An interview can be done in a number of ways; I have a small bit of history in the legal field so I picture putting Sheila up on the witness stand and I act as a prosecutor trying to get to the bottom of who this character is.
Me: “So, Sheila, why would you go on a date with Joey then throw the fact that you are gay into his face just as things are getting juicy?”
Sheila: “Well, first off, Joey thought wrong. He never said anything that made me think he considered our dinner a date. I would have set him straight from the get-go. Second off, I can’t control what other people think. Anyway, we’ve had lunch a few times and he never even hinted he wanted to make a move on me. So this was dinner – why should that change things? The farthest thing from my mind was that he would try to kiss me. Kinda caught me by surprise. We’ve known each other for a while at work, he’s a nice guy, and I thought dinner would be nice to get to know him better. But I don’t need a lover, especially not a male lover.”
Me: “You do realize that you probably just set Joey’s self-esteem back a good way.”
Sheila: “Look, I fail to see how that’s my fault. Yeah, there was a misunderstanding, but I never did or said nothing to lead him to think I might be interested in him that way. If he had bothered to ask around, he would have known my preferences. Besides, Joey is his own person. As such he’s responsible for his thinking processes. He has to accept responsibility for his misunderstanding. If his self-esteem is so weak that I set him in a spin, then he has bigger problems than anything I could cause by protecting myself from his unwanted advances.”
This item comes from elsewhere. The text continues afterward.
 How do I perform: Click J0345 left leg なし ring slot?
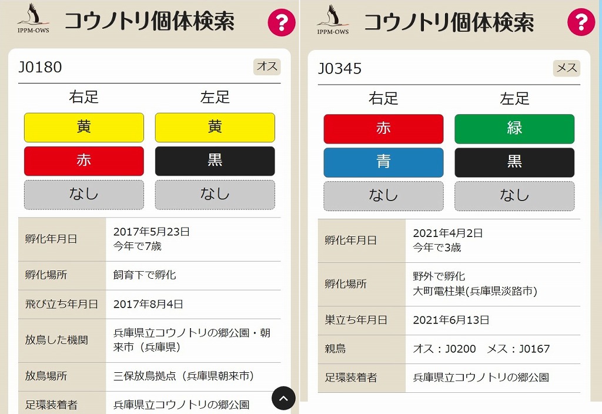(x=514, y=196)
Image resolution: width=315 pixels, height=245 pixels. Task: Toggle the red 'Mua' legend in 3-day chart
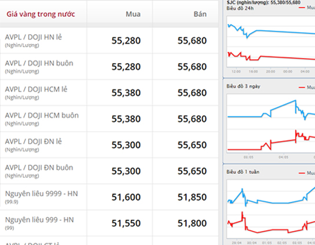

If this was a story that I was invested in, the interview would continue. I would learn about her family, sexual choices and pry into why she followed the path she did. I would ask about her history with male lovers, had there ever been one? I suspect that Sheila would decide that answers to certain questions were none of my business. What I learned could enter the story, or it may provide insight and lead to a new plot line altogether. It might also cause me to drop the character as inappropriate. (I would also interview Joey and get his feelings on the situation.) One way or another the story hadn’t gone where I expected – forcing me to do some rethinking.
If you need character information, my point is: ask them. An interview is ideal for this. If the character has a dialect, they should use it in their responses to the questions. (Notice Shelia’s “…but I never did or said nothing to lead…“) If they have specific physical characteristics, say a twitching eye, a habit of rubbing their nose, those should show up in the interview as well. (A character should always remain in character.) If the character cannot answer the questions you have, they are probably the wrong choice to begin with.